Decided that I didn't really want to take them or the wood home to make little roof trusses 'cause I didn't know how long they would be crawling out and maybe dropping on my head. Eeeewwwww. I'll save that wood for another project.
We call them pine borers,if you can get rid of the pine bark on a log their not that big a problem.Had a bunch of pine chunks I was going to cut into shingles those DanG borers made such a racket knawing, I could hear them from my bedroom.If you must hold pine for a wile before cutting strip the bark as soon as it loosens. Frank C.
They make good fish bait! Just knock the bark off...I've seen them get pretty big.
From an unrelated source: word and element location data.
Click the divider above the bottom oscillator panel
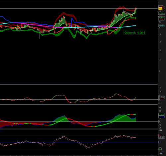This screenshot has width=166, height=156. [79, 129]
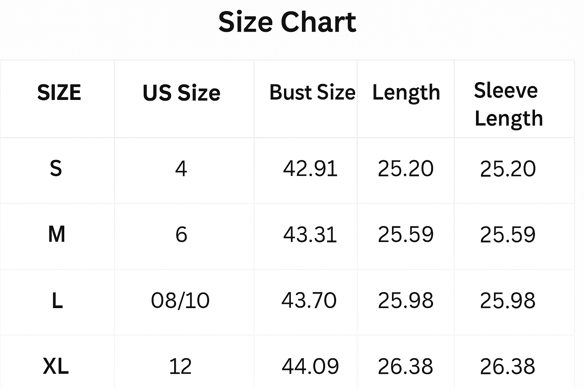Click the 25.59 sleeve length for M
This screenshot has height=389, width=584.
508,234
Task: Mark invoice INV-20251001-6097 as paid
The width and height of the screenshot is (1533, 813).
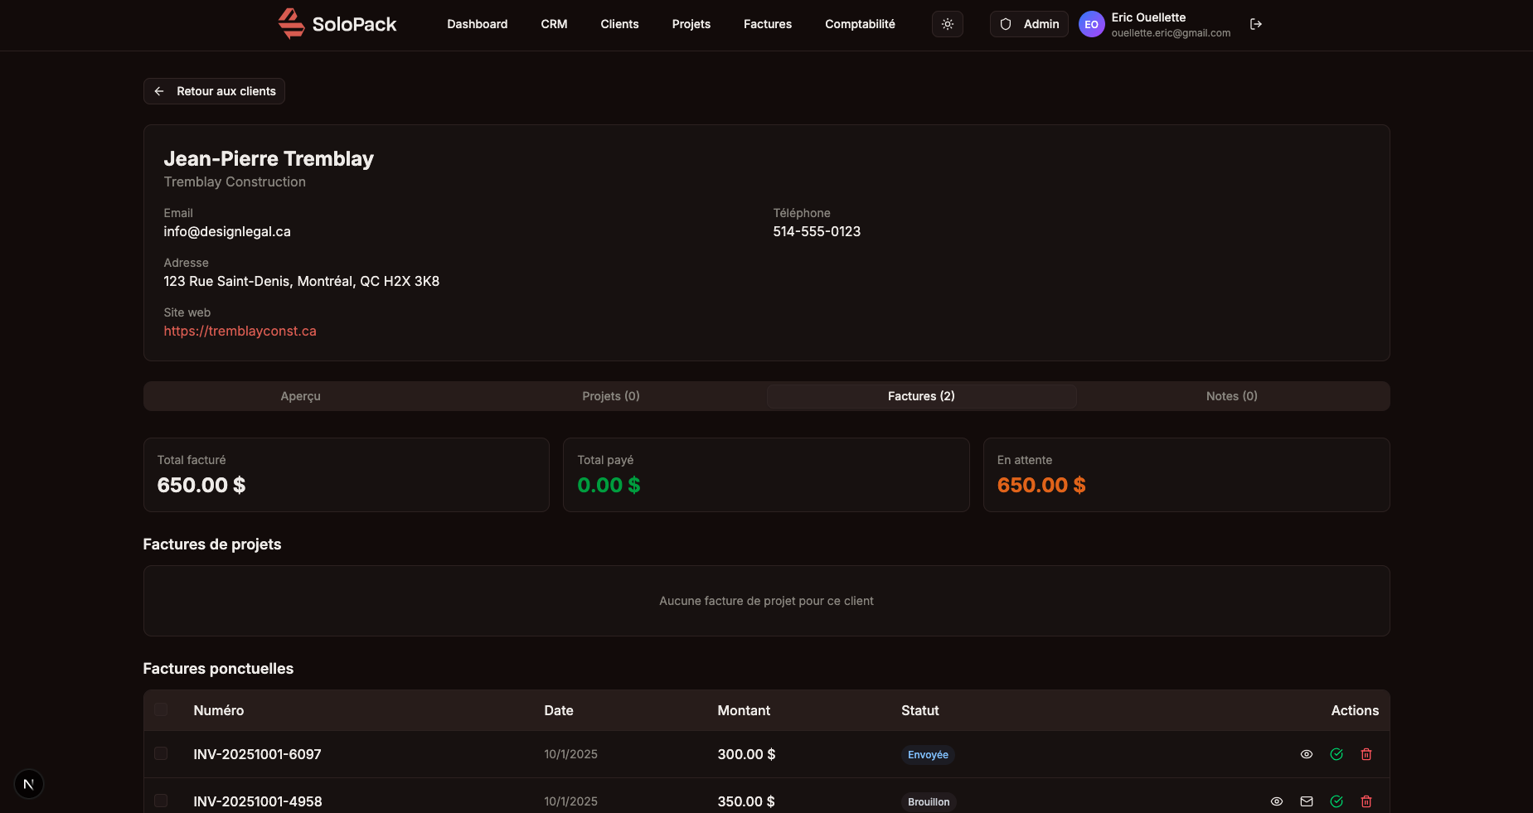Action: point(1336,754)
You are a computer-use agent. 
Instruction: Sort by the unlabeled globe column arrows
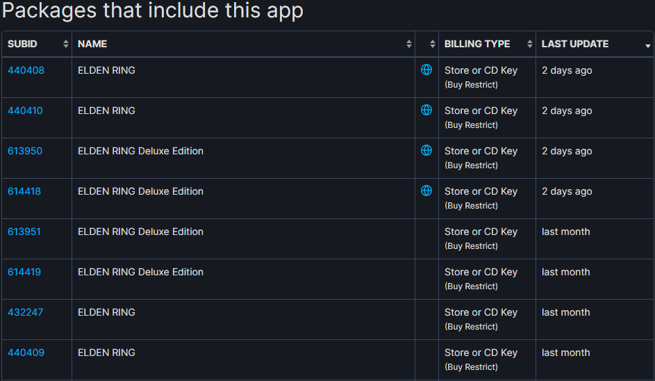click(x=432, y=44)
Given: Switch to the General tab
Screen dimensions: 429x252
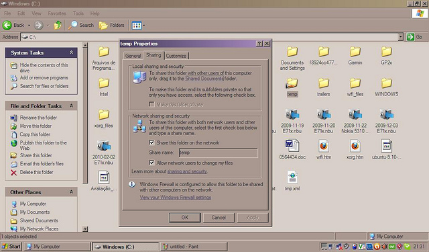Looking at the screenshot, I should pyautogui.click(x=133, y=56).
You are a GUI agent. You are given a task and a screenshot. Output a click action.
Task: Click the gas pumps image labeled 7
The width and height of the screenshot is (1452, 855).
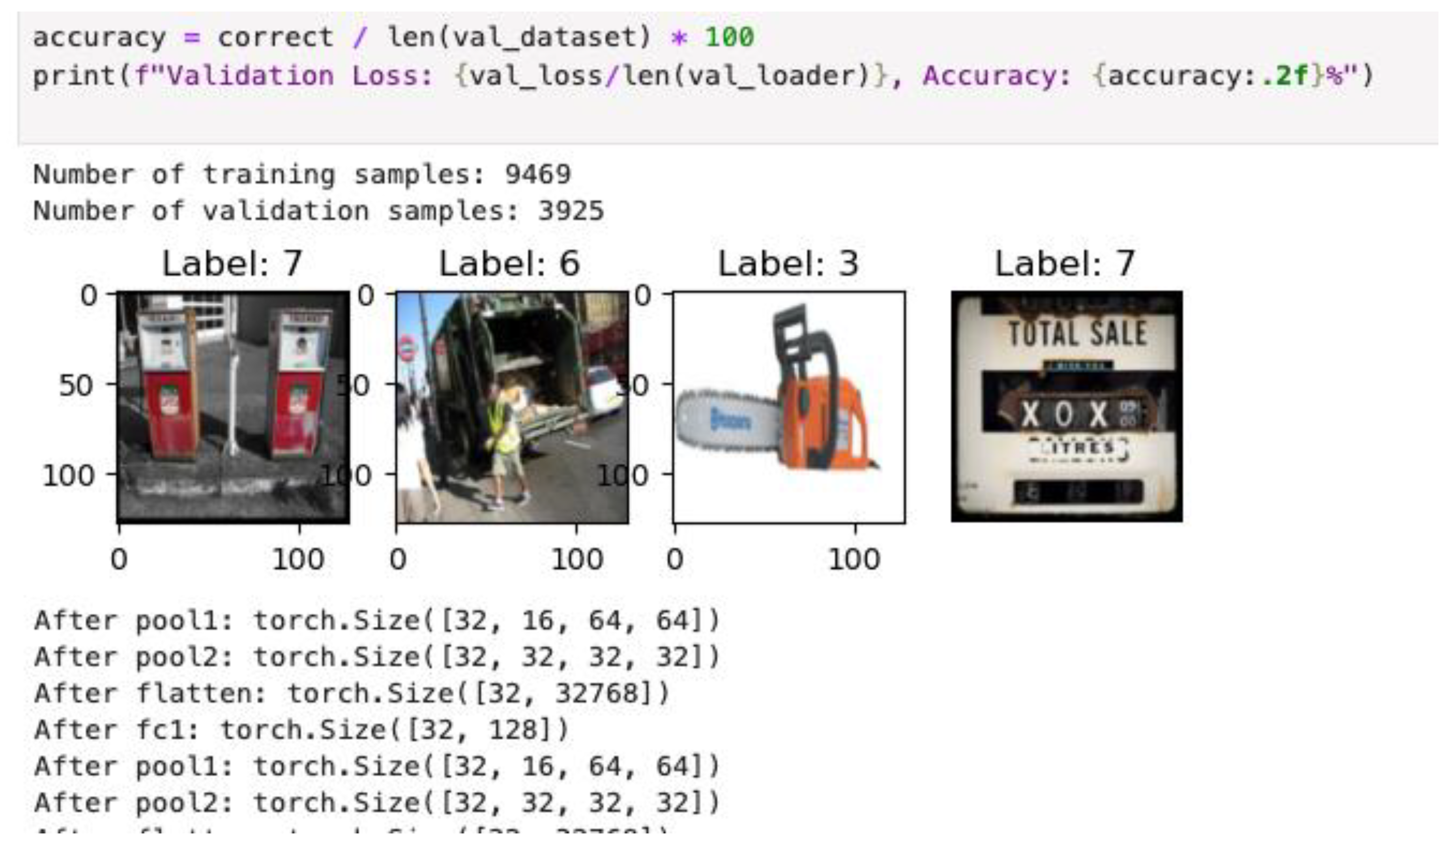click(x=233, y=407)
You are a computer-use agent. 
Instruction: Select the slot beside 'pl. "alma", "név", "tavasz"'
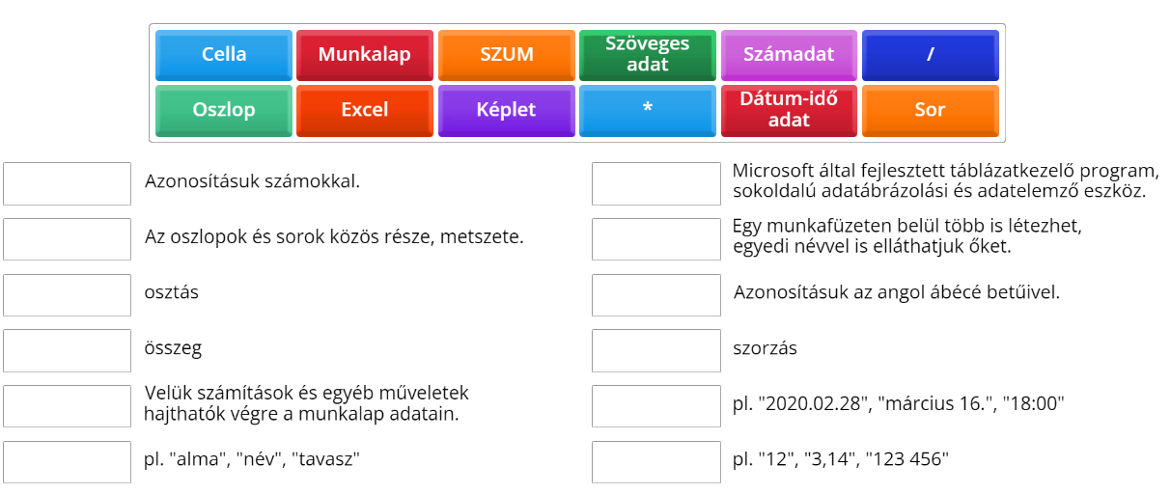coord(67,462)
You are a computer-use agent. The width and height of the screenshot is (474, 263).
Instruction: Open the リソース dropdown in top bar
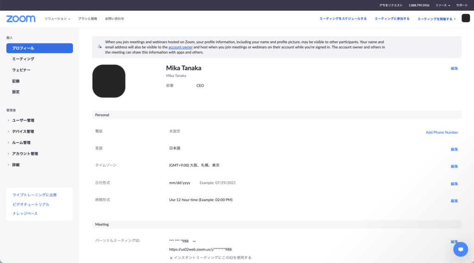pyautogui.click(x=443, y=5)
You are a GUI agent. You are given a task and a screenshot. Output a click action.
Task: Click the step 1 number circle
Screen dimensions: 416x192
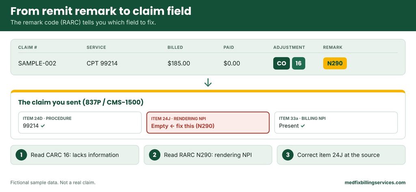pyautogui.click(x=21, y=155)
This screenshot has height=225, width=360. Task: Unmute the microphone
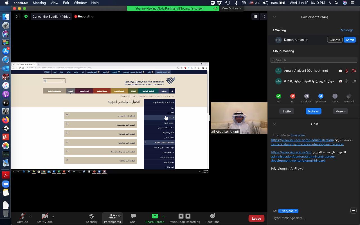coord(22,216)
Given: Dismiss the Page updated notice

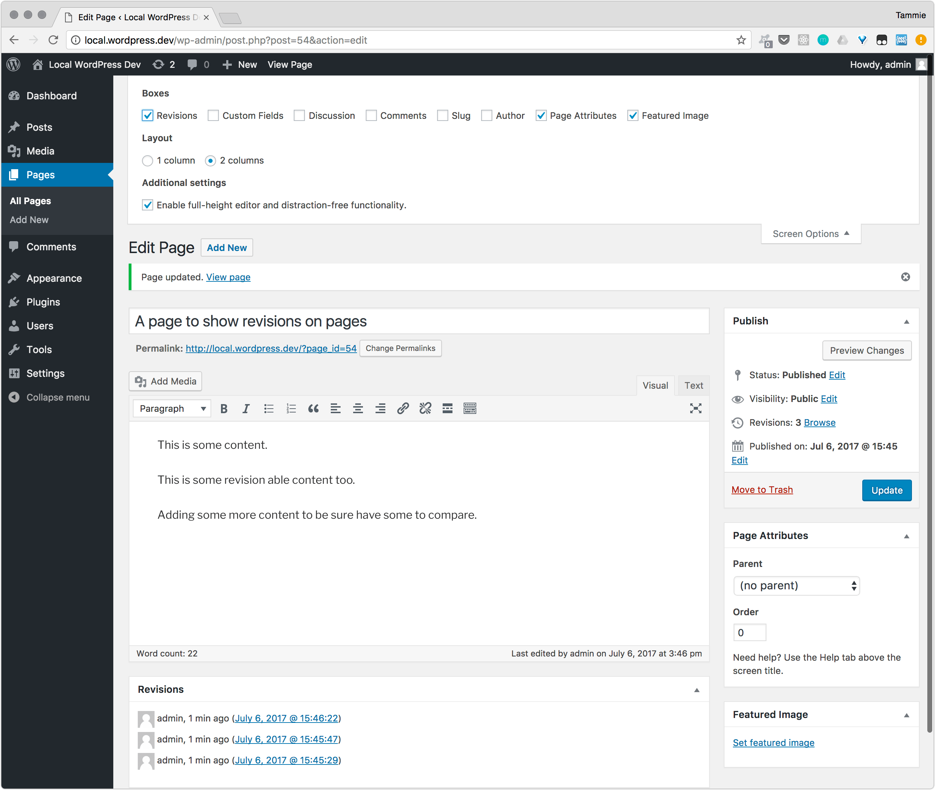Looking at the screenshot, I should (905, 277).
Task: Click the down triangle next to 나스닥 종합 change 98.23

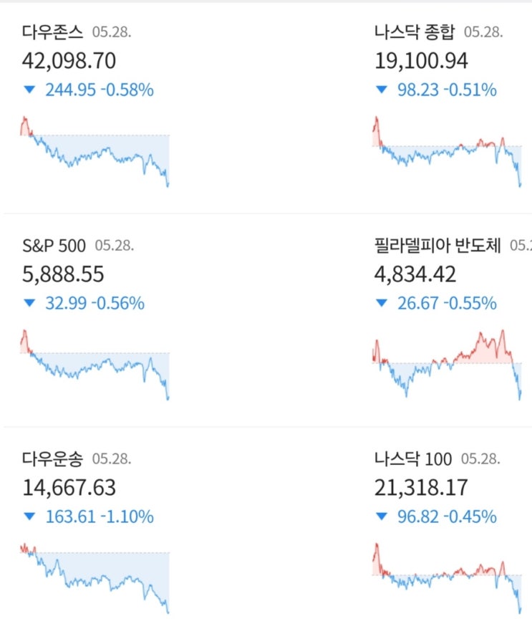Action: click(x=381, y=90)
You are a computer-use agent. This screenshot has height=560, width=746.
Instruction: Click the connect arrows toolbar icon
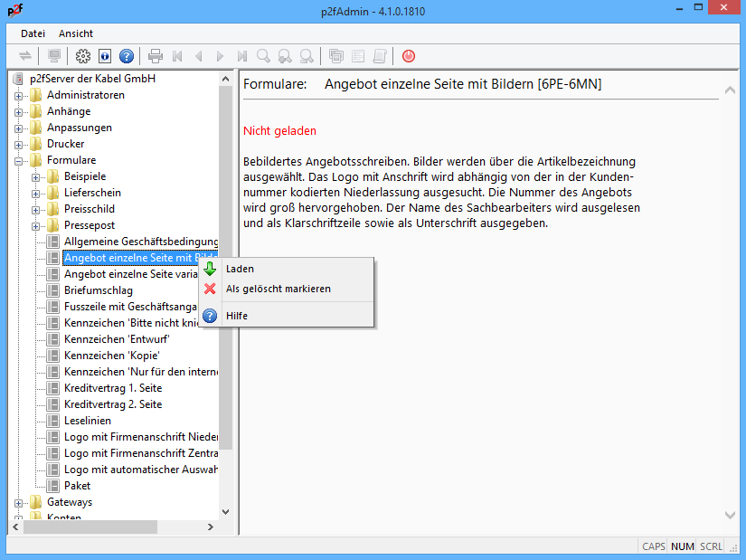(x=25, y=56)
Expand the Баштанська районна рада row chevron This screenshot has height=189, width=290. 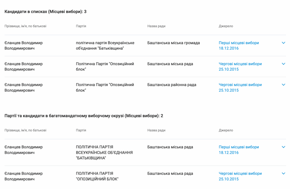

Round-headed and Flat-head borers like that don't attack dried lumber and are not associated with reoccurring damage. They will take advantage of a felled tree. The eggs are laid on the bark and the larvae grow under the bark until they are large enough to begin pupating. Then they burrow into the log, usually about 4 to 6 inches and pupate in the bottom of a "J" shaped tunnel that usually has a round opening. When they turn into an adult beetle they come back out, removing the frass and making the opening more oval shaped, and look for another downed tree, not a 2x4 like a powderpost beetle would do.
While inside of the tunnel, the opening is plugged with Frass. Frass is the excrement of the larvae and strips of fiber that almost look like toothpicks that the larvae uses to plug the hole.
Here is an article that you might find interesting. http://edis.ifas.ufl.edu/mg007
Probibly those survival guys on TV would eat them. Frank C.
We callem boar worms very common up here sometimes on a quite day you can hear them chewing on an old log GREAT for Crappies.